Our spine is strongly vulnerable, as it includes several separately located vertebrae that take over the entire load. Even with a violation of the work of one vertebra, we immediately feel pain.

Back in ancient times, with any problems with the spine, folk fireproofs tried to stretch it to get rid of pain and discomfort. Pulling helps to increase the interdiscable space, which leads to a decrease in pressure force on the nerve and significantly reduces discomfort and pain.

The current doctors quite skeptically respond about the backs, they believe that the benefits of such a healing effect is less than harm to once again not to contact osteopath or masseuse, there are special exercises intended for the spine stretching at home.

Why do you need to stretch the spine?

Hood (traction) is a whole complex of methods in orthopedics used for a long spine stretching, which ultimately reduces pain.

As a result of extrusion, the following positive changes occur:

  • the distance between the vertebral bodies is increasing;
  • reduced pressure on discs, which is especially important at;
  • spine muscles strengthened;
  • the curved back is straightened and the posture is improved;
  • improves blood flow in vessels.

Indications and Contraindications to the application of the technique

Positive influence traction has in the following situations:

  • , or any;
  • muscular spa spasms;
  • displacements (dislocation and);
  • in the period of remission or protrusion ();
  • pain in breast, cervical, lumbar or sacral departments.

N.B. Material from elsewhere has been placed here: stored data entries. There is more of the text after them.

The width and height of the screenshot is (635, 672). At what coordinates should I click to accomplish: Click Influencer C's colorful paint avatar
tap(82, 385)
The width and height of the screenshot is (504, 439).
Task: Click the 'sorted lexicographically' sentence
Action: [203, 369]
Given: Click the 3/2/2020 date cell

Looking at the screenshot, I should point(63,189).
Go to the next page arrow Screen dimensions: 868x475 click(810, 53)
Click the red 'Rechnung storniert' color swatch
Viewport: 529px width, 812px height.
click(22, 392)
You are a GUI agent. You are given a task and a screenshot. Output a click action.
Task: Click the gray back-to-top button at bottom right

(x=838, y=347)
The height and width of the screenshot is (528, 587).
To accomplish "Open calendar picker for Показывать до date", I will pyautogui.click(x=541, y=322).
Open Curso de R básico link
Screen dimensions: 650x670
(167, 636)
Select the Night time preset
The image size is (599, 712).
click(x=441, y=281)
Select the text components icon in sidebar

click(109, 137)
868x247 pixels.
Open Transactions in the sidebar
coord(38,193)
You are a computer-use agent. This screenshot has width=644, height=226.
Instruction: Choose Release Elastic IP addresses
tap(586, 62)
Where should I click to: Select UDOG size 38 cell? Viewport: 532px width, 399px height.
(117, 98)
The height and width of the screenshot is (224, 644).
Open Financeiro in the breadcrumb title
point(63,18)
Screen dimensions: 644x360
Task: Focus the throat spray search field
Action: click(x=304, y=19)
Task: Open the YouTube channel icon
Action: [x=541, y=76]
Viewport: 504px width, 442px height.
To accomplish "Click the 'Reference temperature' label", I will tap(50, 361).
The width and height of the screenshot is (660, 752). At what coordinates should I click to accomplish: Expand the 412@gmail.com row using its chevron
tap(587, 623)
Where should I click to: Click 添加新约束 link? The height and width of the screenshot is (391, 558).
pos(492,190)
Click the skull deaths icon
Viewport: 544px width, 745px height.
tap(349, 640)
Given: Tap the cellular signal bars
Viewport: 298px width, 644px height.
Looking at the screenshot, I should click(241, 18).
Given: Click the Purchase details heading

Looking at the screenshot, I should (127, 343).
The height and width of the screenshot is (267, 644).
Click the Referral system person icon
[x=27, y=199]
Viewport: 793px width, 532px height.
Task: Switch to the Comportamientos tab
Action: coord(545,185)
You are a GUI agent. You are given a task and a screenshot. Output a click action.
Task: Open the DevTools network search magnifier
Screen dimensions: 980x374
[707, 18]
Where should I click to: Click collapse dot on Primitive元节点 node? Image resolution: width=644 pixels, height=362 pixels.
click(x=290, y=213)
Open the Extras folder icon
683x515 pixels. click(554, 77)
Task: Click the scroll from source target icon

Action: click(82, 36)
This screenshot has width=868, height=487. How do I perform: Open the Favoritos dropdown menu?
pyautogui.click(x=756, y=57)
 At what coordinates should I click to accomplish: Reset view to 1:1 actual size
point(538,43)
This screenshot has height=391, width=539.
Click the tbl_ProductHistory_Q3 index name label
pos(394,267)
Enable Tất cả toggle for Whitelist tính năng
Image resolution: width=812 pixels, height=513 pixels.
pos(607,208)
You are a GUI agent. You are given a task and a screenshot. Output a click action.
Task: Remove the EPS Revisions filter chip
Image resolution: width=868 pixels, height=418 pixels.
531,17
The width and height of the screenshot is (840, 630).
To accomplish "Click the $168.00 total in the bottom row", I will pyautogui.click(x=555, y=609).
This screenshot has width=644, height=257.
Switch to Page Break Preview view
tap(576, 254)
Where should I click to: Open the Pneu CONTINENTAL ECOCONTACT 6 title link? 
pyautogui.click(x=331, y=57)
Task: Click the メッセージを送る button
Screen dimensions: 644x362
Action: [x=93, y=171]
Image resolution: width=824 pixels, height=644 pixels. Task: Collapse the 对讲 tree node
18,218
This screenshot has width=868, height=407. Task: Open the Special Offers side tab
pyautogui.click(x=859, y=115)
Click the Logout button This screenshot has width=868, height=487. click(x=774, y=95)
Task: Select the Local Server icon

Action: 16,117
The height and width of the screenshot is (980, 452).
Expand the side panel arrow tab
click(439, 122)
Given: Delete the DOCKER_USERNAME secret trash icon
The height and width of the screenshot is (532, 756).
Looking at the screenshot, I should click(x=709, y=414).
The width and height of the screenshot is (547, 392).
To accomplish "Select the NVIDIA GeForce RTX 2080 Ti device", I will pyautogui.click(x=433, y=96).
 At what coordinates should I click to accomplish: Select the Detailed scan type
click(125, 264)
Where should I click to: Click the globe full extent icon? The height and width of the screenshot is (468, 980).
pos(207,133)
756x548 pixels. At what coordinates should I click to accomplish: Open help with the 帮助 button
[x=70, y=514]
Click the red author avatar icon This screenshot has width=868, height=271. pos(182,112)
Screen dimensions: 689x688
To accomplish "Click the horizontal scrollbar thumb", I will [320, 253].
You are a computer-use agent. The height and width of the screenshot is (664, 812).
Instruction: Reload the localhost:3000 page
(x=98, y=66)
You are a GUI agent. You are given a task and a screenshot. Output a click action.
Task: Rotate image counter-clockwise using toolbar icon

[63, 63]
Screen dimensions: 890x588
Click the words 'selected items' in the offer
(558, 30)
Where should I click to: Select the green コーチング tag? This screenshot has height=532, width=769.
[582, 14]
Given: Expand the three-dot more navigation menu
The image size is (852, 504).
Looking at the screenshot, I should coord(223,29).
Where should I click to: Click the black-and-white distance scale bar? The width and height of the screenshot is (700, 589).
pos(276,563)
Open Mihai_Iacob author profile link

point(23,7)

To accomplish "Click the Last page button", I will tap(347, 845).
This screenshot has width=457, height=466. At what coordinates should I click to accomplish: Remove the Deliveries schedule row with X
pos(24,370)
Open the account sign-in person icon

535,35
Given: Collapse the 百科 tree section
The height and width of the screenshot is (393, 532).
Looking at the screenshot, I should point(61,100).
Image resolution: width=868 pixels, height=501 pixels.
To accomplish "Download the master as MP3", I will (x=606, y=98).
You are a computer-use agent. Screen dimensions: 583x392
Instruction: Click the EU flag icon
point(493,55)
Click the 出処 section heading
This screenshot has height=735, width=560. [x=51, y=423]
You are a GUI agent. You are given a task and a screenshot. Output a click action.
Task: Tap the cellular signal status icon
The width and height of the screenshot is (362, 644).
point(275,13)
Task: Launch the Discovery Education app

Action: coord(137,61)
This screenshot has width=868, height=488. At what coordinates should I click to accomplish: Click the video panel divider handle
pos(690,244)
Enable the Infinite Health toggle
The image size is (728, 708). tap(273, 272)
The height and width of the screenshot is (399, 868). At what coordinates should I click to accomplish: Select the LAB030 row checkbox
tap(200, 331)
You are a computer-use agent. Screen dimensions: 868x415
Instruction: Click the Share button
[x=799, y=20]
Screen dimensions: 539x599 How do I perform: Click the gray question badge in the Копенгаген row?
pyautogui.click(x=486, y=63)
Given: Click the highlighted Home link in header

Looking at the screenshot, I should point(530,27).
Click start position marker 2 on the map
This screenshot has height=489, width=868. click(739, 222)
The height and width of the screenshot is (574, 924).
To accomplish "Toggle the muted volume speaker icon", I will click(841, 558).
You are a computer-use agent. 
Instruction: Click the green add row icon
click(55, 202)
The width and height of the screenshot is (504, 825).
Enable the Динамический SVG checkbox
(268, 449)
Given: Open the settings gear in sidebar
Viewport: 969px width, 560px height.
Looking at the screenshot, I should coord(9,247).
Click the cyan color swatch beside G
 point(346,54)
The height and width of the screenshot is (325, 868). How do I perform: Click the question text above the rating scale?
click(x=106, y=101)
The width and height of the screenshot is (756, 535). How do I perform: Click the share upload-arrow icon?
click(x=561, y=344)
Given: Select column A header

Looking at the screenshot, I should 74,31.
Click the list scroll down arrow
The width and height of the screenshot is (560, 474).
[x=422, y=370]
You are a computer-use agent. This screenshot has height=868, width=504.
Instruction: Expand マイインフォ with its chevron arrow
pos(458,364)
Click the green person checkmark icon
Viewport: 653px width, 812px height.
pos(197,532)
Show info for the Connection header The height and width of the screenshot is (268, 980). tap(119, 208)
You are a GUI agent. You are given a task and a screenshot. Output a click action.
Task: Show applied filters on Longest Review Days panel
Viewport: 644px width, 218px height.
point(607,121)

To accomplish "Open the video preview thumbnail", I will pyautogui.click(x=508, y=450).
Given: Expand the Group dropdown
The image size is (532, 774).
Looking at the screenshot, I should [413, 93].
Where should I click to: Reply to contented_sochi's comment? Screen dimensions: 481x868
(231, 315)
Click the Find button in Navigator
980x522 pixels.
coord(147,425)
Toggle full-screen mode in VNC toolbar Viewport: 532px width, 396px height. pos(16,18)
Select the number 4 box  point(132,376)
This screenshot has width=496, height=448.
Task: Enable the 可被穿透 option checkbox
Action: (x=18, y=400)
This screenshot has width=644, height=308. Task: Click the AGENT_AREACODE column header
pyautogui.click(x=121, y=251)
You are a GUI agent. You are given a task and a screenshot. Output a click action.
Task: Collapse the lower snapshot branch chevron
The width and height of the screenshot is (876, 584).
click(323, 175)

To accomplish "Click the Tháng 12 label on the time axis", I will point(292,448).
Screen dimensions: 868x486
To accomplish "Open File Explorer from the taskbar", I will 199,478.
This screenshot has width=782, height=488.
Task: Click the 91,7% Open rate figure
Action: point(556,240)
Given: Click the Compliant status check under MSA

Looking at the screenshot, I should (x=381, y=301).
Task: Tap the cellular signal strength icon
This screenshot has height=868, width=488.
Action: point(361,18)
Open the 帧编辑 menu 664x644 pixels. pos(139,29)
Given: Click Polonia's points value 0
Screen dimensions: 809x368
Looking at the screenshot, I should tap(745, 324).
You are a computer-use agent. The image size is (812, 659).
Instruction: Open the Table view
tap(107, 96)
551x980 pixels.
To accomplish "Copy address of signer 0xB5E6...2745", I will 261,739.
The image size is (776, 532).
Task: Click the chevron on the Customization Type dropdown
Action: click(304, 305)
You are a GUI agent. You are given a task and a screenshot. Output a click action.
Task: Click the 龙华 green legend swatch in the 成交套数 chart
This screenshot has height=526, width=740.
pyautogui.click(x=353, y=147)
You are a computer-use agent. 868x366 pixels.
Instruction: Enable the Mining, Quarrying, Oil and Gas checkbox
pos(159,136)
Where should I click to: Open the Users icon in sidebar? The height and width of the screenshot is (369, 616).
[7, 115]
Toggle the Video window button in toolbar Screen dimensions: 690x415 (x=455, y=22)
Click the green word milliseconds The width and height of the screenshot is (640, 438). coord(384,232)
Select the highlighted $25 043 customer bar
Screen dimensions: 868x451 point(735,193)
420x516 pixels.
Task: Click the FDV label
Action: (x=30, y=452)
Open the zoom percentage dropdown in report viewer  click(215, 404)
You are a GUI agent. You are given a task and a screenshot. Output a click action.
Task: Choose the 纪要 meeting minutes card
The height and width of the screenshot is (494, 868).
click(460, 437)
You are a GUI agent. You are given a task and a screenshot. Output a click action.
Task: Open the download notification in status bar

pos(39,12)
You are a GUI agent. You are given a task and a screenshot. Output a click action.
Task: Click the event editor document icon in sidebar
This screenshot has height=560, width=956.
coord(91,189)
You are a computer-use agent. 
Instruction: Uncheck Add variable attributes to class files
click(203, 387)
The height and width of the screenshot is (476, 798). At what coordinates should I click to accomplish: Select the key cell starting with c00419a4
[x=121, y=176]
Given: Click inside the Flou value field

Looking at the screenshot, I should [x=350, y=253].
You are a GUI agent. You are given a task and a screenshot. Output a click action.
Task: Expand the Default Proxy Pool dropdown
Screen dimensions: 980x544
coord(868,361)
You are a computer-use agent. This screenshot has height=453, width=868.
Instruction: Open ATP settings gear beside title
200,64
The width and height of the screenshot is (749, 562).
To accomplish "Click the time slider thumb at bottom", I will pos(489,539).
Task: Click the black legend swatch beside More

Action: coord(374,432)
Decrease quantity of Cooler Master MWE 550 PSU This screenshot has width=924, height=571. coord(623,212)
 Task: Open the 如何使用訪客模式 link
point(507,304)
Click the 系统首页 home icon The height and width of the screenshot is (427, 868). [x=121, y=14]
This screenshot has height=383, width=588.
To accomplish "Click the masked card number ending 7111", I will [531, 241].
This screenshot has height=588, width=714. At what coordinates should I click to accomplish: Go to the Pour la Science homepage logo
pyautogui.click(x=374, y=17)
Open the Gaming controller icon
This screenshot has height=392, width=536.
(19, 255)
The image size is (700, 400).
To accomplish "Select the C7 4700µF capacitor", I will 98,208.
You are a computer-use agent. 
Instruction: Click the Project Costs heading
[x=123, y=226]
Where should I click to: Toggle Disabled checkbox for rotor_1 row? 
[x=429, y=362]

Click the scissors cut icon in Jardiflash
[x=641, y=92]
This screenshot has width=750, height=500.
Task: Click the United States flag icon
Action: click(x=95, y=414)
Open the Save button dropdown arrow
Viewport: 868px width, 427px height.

The spine extract is strictly contraindicated by patients who:

  • exacerbations of articular diseases, pain in hernias or protrushes;
  • thrombosis;
  • hypertension;
  • menstruation;
  • age up to 16 years and after 70;
  • oncology;
  • pregnancy;
  • obesity and body weight above 100 kg;
  • cNS diseases;
  • chronic cardiovascular diseases.

The stretching of the spine at home can be done in preventive purposes, but in the absence of sharp pain.

Before starting pulling procedures, you must be visited by a doctor. Only a competent specialist will select the exercise system suitable for a particular patient. Only so you can avoid any doubt about the safety of selected drawing methods.

It can be stretched with a multitude of methods, but only some of them can be applied at home.

Simulators and devices

Tools for drawing there are many. These are inversion boots, Flexyback and Bestec AIR NOBIUS simulator devices, an inversion table.

Below will be considered the simulators that are available at home.

The horizontal bar is simple, useful, effectively

This is the most affordable tool that allows you to stretch the spine at home.

The crossbar can be installed in the backyard or in one of the rooms at home. It is enough to 1-2 approaches to the horizontal bar per day. The following exercises are effective:

This special collector with a cross-plane is attached from above. The upper part of the simulator is attached to the hook, which is fixed in the wall. The patient makes gymnastics, having grabbed this crossbar. The training program is a doctor depending on the diagnosis of the patient.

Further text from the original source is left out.